Chi temeva che fossero i migranti dall’Africa a portare il contagio in Italia è servito. Dopo essere diventati i «cinesi» d’Europa, ora siamo anche quelli che «portano le malattie» al di là del Mediterraneo. Un’inversione dei ruoli che potrebbe anche rivelarsi salutare per il dibattito politico. Gli effetti però ancora non si vedono: ancora ieri il governatore veneto Zaia si è affidato alle bufale razziste raccontando di «aver visto i cinesi mangiare topi vivi».

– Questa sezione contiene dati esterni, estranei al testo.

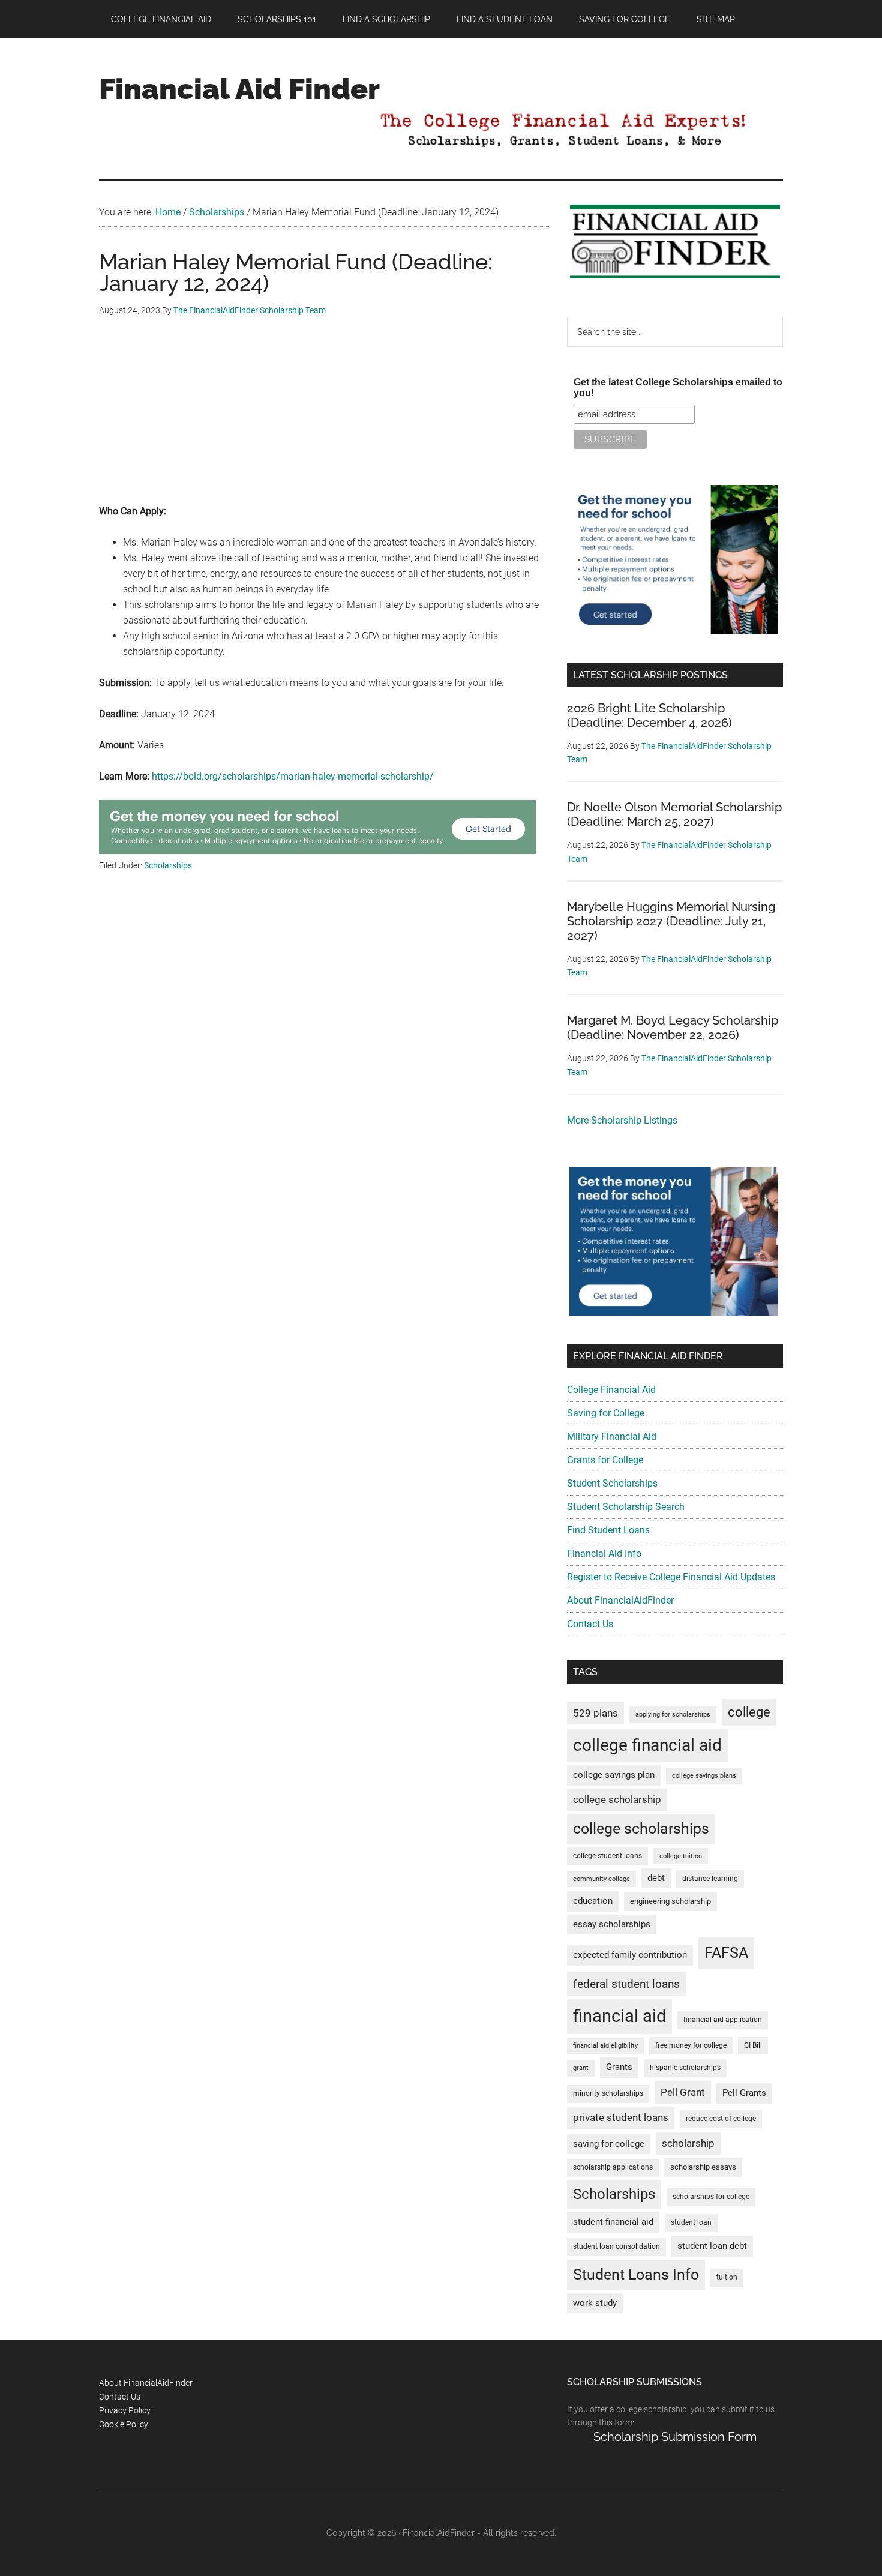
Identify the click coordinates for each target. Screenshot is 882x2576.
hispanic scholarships (685, 2067)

IL VIRUS «MADE IN ITALY» è arrivato anche in Messico, Lituania, Olanda e persino nella lontanissima Islanda, tutti paesi che registrano i loro primi casi positivi al Sars-Cov-2 in persone rientrate da poco dalla Lombardia. I Paesi in cui il virus è stato registrato ora sono più di cinquanta. «I nostri epidemiologi hanno monitorato questi sviluppi e ora la valutazione del rischio di diffusione e di impatto del Covid-19 è stato innalzata a ‘molto alto’ su scala globale», ha dichiarato il direttore generale dell’Organizzazione Mondiale della Sanità Tedros Adhanom Ghebreyesus. Secondo Tedros è ancora presto per parlare di pandemia.
«La maggior parte dei casi possono essere collegati a contatti noti o a focolai. Non abbiamo ancora evidenze che il virus si stia diffondendo liberamente nelle comunità».
TEDROS HA RICORDATO che «oltre 20 vaccini sono attualmente allo studio e diversi farmaci in fase di test. I risultati arriveranno tra poche settimane».
Ma come ha ammesso lo stesso Tedros non saranno i vaccini, ancora troppo lontani, e i farmaci di cui non si conosce l’efficacia a fermare l’epidemia. «Il contenimento inizia da ciascuno di voi», ha detto Tedros. «Il nostro nemico immediato non è il virus stesso, ma la paura, i pettegolezzi e il razzismo. E le nostre armi migliori si chiamano fatti, ragione e solidarietà».